A clinical trial at the National Institutes of Health found that a medication, denosumab, significantly reduced abnormal bone turnover in adults with fibrous dysplasia, a rare disease marked by weak and misshapen bones.
Bone turnover, a process in which old bone is continuously replaced with new bone, is unusually accelerated in fibrous dysplasia and contributes to bone abnormalities. The study of eight participants was carried out by researchers from the National Institute of Dental and Craniofacial Research (NIDCR) and the NIH Clinical Center. The results, which showed that denosumab may improve patients’ quality of life by enabling healthy bone formation, were published as a correspondence report in the New England Journal of Medicine.
Denosumab is a medication licensed by the U.S. Food and Drug Administration to treat bone problems from osteoporosis and cancer. It blocks a protein called RANKL (receptor activator of nuclear factor kappa-Β ligand), which is elevated in patients with fibrous dysplasia and is thought to boost bone turnover.

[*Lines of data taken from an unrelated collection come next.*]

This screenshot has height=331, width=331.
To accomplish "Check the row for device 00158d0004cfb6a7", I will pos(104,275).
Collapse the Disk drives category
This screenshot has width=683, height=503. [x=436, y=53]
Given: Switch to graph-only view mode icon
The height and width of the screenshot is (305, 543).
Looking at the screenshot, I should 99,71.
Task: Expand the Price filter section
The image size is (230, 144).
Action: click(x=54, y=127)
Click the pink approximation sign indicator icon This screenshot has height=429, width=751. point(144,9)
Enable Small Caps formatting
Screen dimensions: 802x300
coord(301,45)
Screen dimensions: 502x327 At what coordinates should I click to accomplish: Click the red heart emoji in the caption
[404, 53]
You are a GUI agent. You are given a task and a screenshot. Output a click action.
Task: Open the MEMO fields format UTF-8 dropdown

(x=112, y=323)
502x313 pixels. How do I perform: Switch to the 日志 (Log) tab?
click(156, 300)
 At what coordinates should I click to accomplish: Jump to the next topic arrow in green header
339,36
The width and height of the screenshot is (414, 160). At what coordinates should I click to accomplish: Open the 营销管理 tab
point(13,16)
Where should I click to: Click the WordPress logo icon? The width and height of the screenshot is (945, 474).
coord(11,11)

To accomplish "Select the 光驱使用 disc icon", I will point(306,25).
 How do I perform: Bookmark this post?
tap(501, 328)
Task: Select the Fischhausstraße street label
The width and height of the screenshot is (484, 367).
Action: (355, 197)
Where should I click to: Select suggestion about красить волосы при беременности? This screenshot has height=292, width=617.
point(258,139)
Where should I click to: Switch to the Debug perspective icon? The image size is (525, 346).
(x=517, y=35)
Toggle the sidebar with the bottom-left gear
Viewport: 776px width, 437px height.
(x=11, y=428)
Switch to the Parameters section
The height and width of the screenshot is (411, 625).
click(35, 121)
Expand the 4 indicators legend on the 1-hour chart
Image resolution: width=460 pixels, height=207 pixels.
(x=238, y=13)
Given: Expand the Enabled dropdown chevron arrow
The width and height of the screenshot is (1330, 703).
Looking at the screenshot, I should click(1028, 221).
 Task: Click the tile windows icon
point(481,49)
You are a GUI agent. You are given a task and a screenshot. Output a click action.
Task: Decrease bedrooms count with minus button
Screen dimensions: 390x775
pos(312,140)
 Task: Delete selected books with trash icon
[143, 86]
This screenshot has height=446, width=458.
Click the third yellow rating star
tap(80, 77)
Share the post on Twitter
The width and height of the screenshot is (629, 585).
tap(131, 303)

In the phase 2 clinical trial, eight women received high doses of denosumab over six months. At the end of the treatment period, patients’ bone biopsies and scans showed a marked reduction in bone turnover within lesions. Proteins in the blood associated with bone turnover also dropped to normal levels. These results indicated that the treatment improved the quality and strength of patients’ bones.
Patients also noted reduced complications while taking denosumab. One patient with lesions in the ribs reported increased lung function. Another participant with fibrous dysplasia in the skull experienced vision improvements.
While denosumab showed promise, abnormal bone turnover returned for all but one of the patients after they stopped taking the medication. In four patients, bone turnover exceeded pre-treatment levels.